20. Dr Persaud said that he considered that the Appellant was unfit to give evidence but went on to say that his would depend "quite a bit" on the Appellant's state on the day in question and whether the hearing was conducted in a way that took account of the Appellant's disorder. This might explain why the Appellant did not give evidence and might therefore make it unfair to draw any adverse inferences from his failure to give evidence, but it does not alter the incidence of the burden of proof or the standard of proof. I am left with substantial difficulties with the evidence that are not adequately explained or resolved."
8. Credibility findings were central to the decision The judge does address the fact that the appellant had a variety of mental health symptoms which led him to be distracted and confused and the judge appears at [19] to address the issue of discrepancy and the confusion of the appellant by stating that the discrepancies were not in isolation and 'the difficulties of the evidence go well beyond this' but this finding does not factor in the appellant's vulnerability in relation to his account as it contrasted with the court documents which the judge found important. Those particular findings at [15], which were said Mr Bramble to undermine the appellant's case, were important but prefaced by the judge with the words 'I do not accept the Appellant's account of how he came to be released from detention'.

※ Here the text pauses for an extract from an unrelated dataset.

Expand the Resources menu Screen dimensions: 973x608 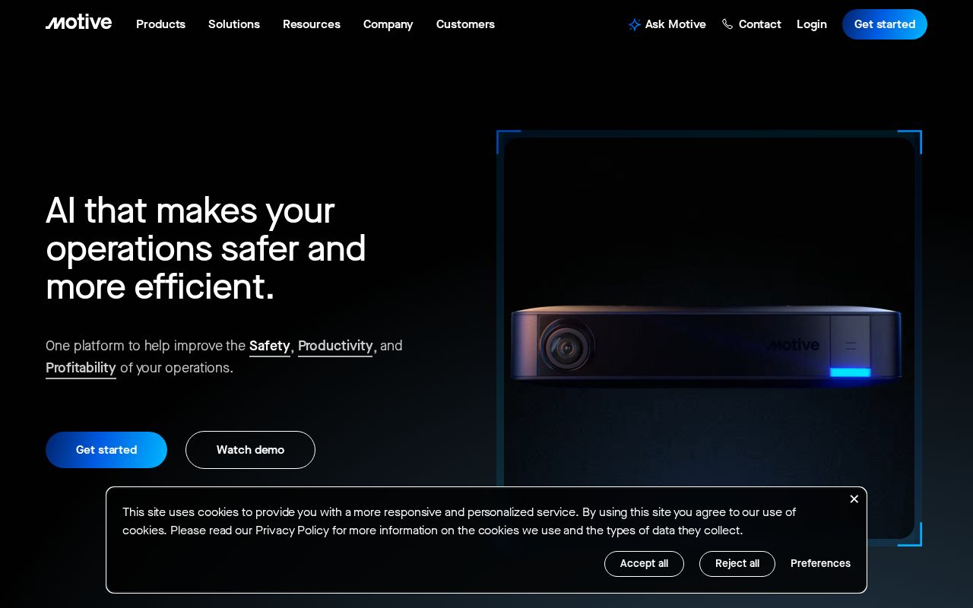click(312, 24)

9. Further, it is not clear that because the judge rejected the account of his actual release in relation to his five year detention that his account in relation to the further alleged detentions should be also dismissed on the basis of confusion particularly in the light of the accepted medical evidence. I find that separate from any findings in relation to suicide.

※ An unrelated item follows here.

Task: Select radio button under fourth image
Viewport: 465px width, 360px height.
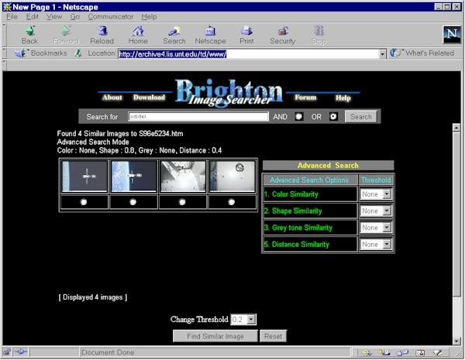Action: (x=232, y=202)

10. The judge dismissed the fact that the appellant would remain of any interest to the Sri Lankan authorities because no evidence was drawn to his attention. There is, however, background information to suggest that the Sri Lankan authorities may act in a persecutory manner even where there are no formal charges pending. The appellant had been in detention for five years.

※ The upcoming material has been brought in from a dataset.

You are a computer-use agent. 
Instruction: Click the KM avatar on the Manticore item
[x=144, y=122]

11. The judge bases his adverse credibility findings on the appellant's contradictory and confused evidence in relation to his account of his detention and of his arrests after 2013, in addition to his conclusions that the authorities would have no interest in those who are acquitted. The judge finally at [20] took into account the fact that the appellant may be unfit to give evidence at the hearing but stated "I am left with substantial difficulties with the evidence that are not adequately explained or resolved".
12. Although it is not incumbent upon the judge to actually mention the vulnerable witness guidelines they should be applied consistently which they were not and I therefore find there is an error of law which goes to the heart of this decision.
13. The Judge erred materially for the reasons identified. I set aside the decision pursuant to Section 12(2)(a) of the Tribunals Courts and Enforcement Act 2007 (TCE 2007). Bearing in mind the nature and extent of the findings to be made the matter should be remitted to the First-tier Tribunal under section 12(2) (b) (i) of the TCE 2007 and further to 7.2 (b) of the Presidential Practice Statement.



Direction Regarding Anonymity - Rule 14 of the Tribunal Procedure (Upper Tribunal) Rules 2008

Unless and until a Tribunal or court directs otherwise, the appellant is granted anonymity. No report of these proceedings shall directly or indirectly identify him or any member of their family. This direction applies both to the appellant and to the respondent. Failure to comply with this direction could lead to contempt of court proceedings.